Hadislerde hacamata dair her bilgi var
Hacamat ile hadis-i şerifler bunlarla sınırlı değil. Hadislerde, hacamatın nerelerden ve hangi tarihlerde yapılması gerektiğine kadar ayrıntılı bilgi yer alıyor. "Kafa hacamatı yaptırmak 7 derde şifadır: Cinnet, baş ağrısı, cüzam, maraz, uyuklama, diş ağrısı, baş dönmesi." hadis-i şerifi buna örnek. Şu anda İslam dünyası, tedaviyi, bu hadisler doğrultusunda uyguluyor. C-7 diye adlandırılan omuz, baş, kürek kemikleri ve kalp hizası, bel ve kuyruk sokumu, ayak bileklerini kapsayan bu noktalar, bugün dünyadaki bilim adamlarının da kupa terapisi için tavsiye ettiği yerler. Çünkü bu 7 bölge, vücutta atıkların toplandığı yerler ve hastalıklar bu noktalarda kendini belli ediyor.
Faruk Günindi, bu C-7 bölgenin dışında da terapi uygulanabileceğini söylüyor ama bazı bölgeler hariç. Mesela kafa çukuru. Uygulanırlığı 20. yüzyılda azalan ancak son birkaç yıldır tekrar gündeme gelen bu tedaviye dair günümüzde yapılmış tek akademik araştırma İngiltere Kupa Derneği'nin Genel Sekreteri Dr.

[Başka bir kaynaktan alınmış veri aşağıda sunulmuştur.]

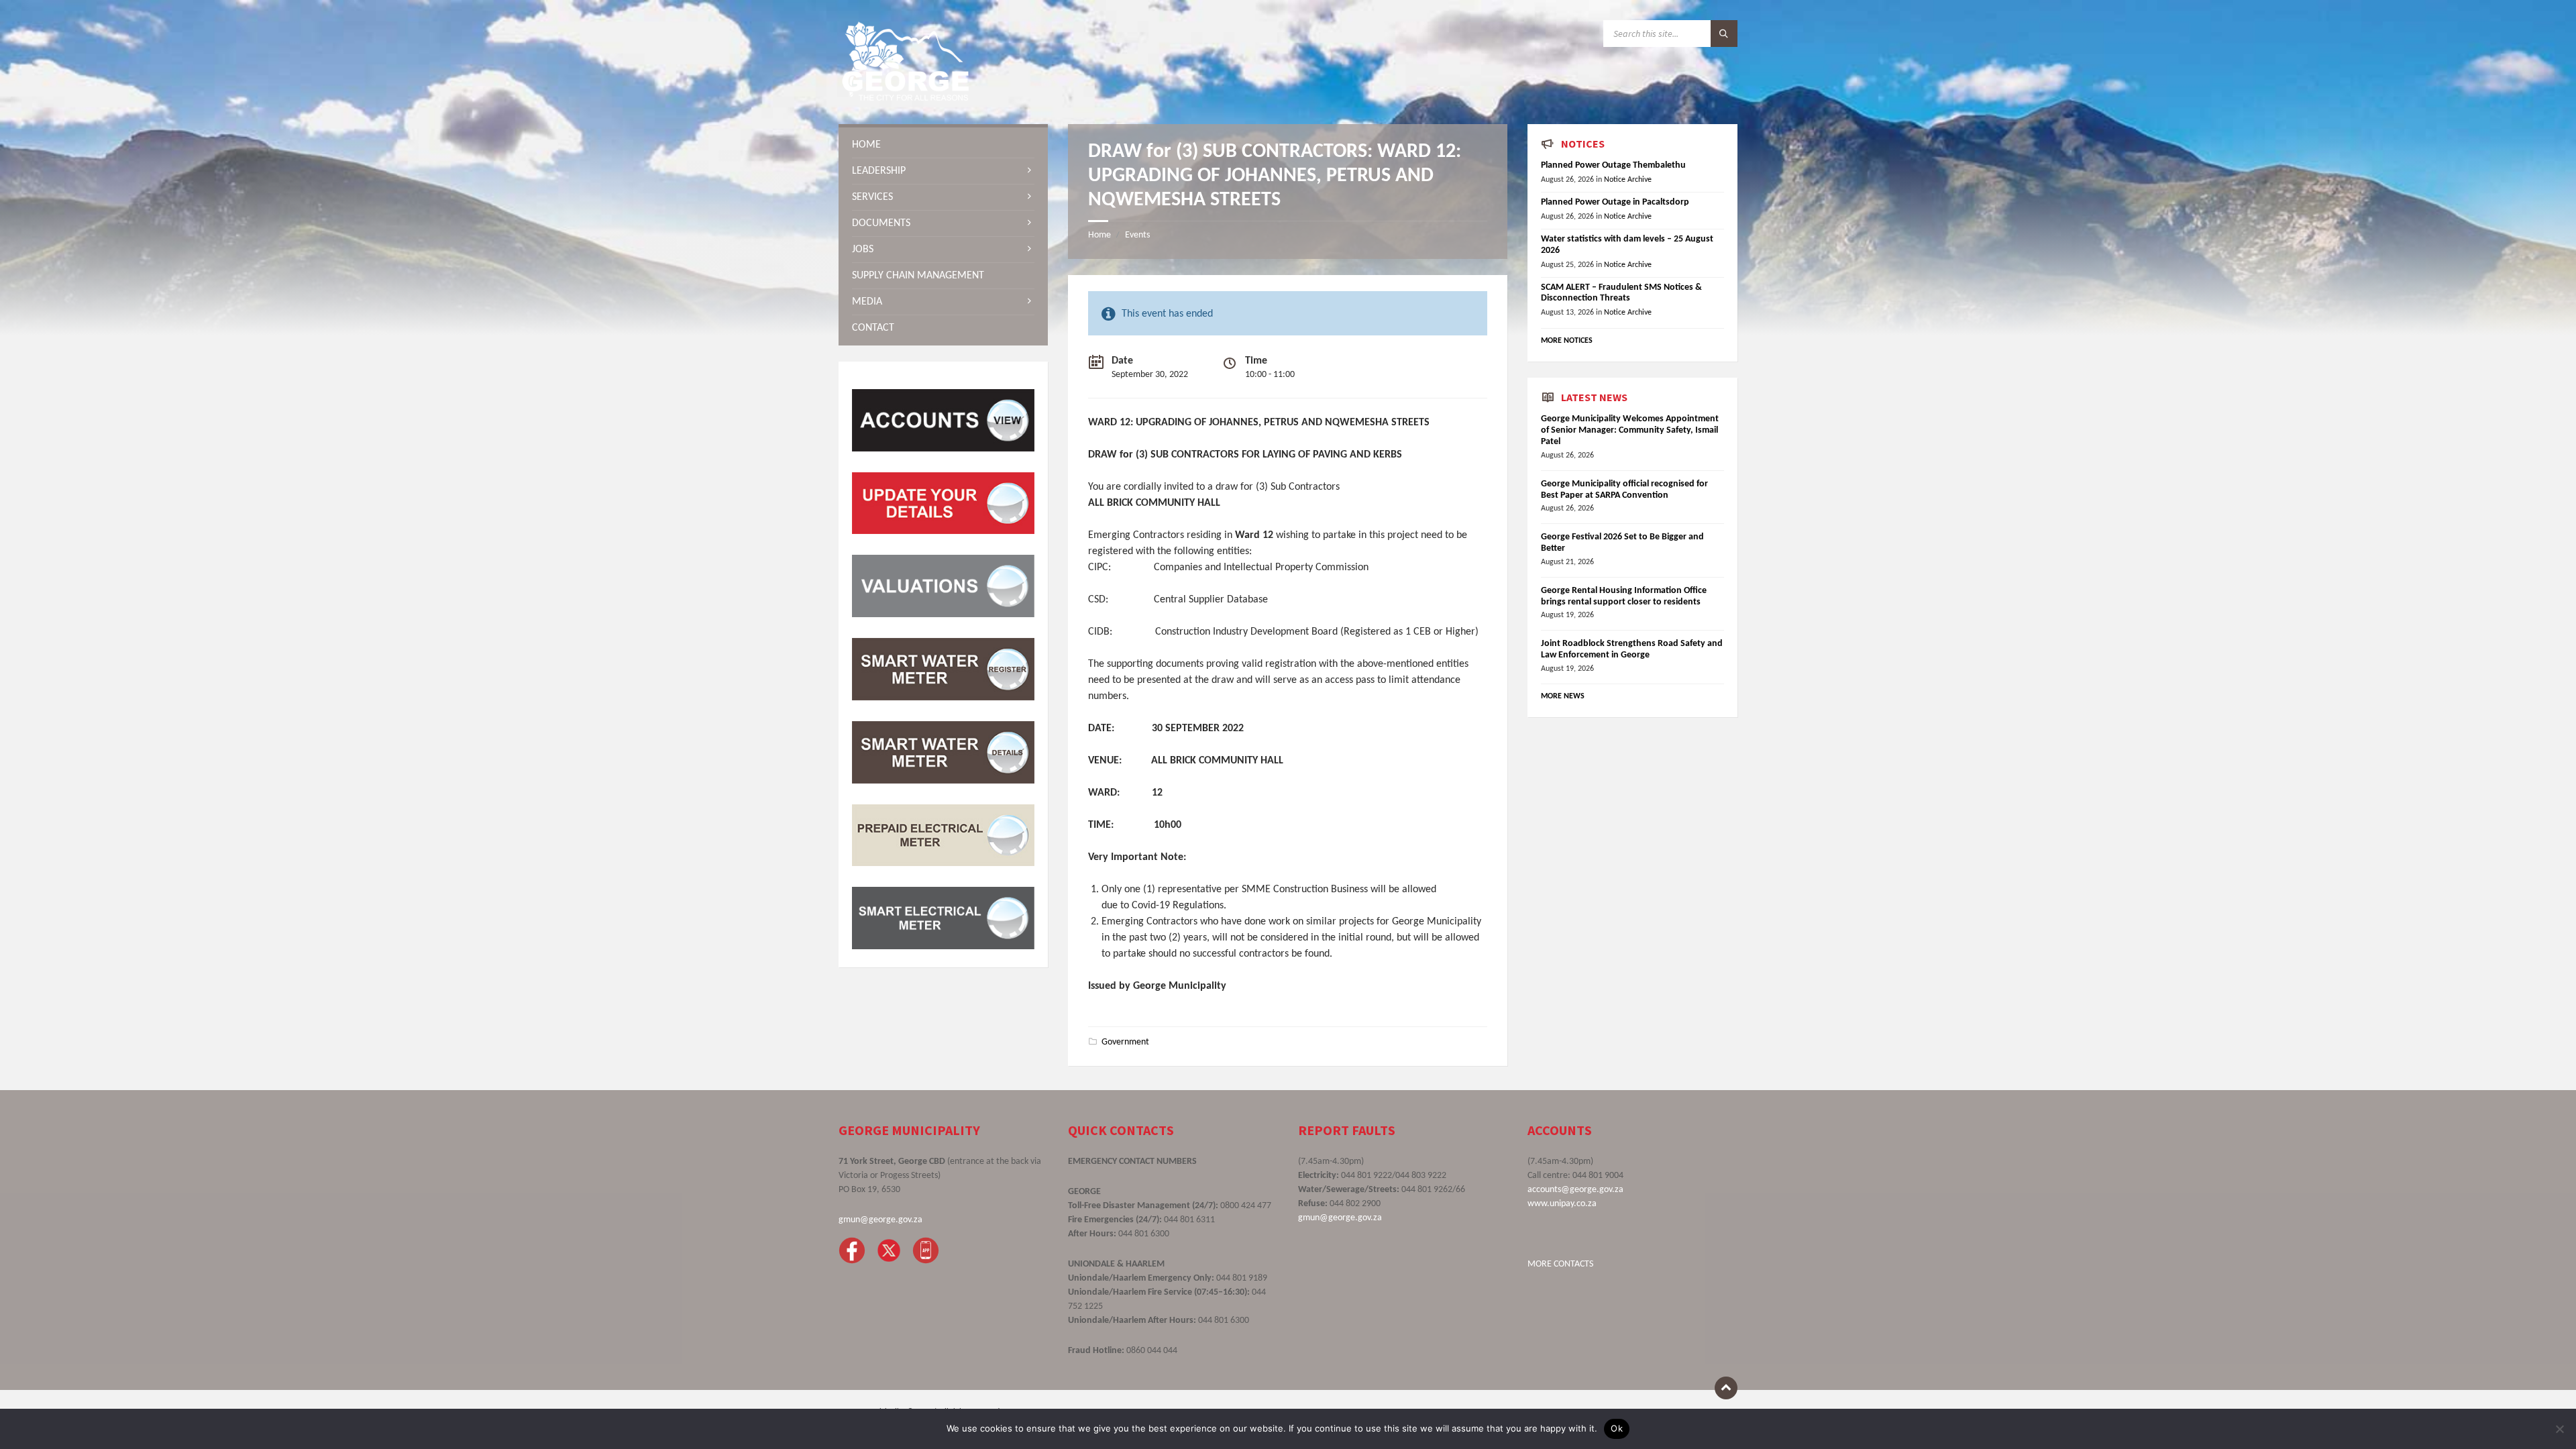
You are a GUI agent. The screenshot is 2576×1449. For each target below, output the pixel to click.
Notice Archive (1628, 180)
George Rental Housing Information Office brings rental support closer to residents (1624, 596)
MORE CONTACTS (1560, 1264)
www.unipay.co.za (1562, 1204)
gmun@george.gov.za (880, 1220)
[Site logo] (906, 98)
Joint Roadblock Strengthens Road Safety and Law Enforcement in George (1632, 649)
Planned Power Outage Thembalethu (1613, 165)
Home (1099, 235)
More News (1563, 696)
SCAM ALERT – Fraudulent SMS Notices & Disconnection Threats (1621, 293)
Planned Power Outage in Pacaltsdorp (1615, 202)
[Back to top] (1726, 1388)
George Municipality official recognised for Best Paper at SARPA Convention (1624, 489)
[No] (2559, 1429)
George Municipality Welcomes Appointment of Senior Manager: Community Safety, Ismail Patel (1630, 430)
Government (1125, 1042)
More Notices (1567, 341)
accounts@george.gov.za (1575, 1190)
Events (1137, 235)
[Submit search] (1724, 33)
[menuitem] (943, 145)
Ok (1617, 1428)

Kaleem Ullah'a ait.
Faruk Günindi'nin anlattığına göre, Kaleemullah'ın araştırmaya başlama hikâyesi ilginç. İngiltere'de tıp fakültesinde öğrenci olduğu yıllarda omuzunda bir ağrı başlar Ullah'ın. Okuduğu okuldaki pek çok profesörün kapısını çalar şifa bulmak için. ama nafile. Bir gün ev arkadaşı, "Sen doktor adayısın böyle şeylere karşı çıkarsın ama sana bir şey önereceğim. Bence hacamat ol." der. O da arkadaşının tahmin ettiği gibi karşı çıkar hacamata, fakat yine de yaptırır ve ağrısı geçer. Tedavi karşısında şaşkınlığını gizleyemeyen Ullah durumu hocalarına anlatır. Ve okuduğu bölümün başkanı, yüksek lisansını bu alanda yapmasını tavsiye eder. Böylece, konuya dair ilk akademik araştırma ortaya çıkar. Ullah, araştırma yapmakla kalmaz ve tedavi merkezleri açar.
Tedavinin faydaları kanıtlanmalı
Tedavinin Türkiye'de yayılmasını sağlayan ve modern öğelerle birleştirip üzerine araştırmalar yapan kişiyse Norveçli doktor Aidin Salih. Aidin Hanım, Türkiye'de bu alanda pek çok uzman yetiştiren biri. Tedaviye dair bir kitabı da var: Gerçek Tıp. Müslümanlığı bile İbn-i Sina'nın kitabında okuduğu 'hacamat tedavisi' sayesinde seçiyor. Aidin Hanım, tedavi için oldukça net fikirlere sahip. "Günümüzde iki yaşındaki çocuğa dahi hacamat uygulanmalı." diyor. Nedenini ise şöyle açıklıyor: "Bütün hastalıklar beslenme şeklimize bakıyor. Modern çağda da insanların ne yiyip ne içtikleri belli değil ve konsantre-hazır gıda tüketimi oldukça fazla. Haliyle vücut daha çok kirleniyor ve daha çok hastalık ortaya çıkıyor. İlaçlar da vücuttaki bu kiri temizlemiyor. Hacamatın önemi, kirlenen vücudu kan alarak temizlemesinden geliyor."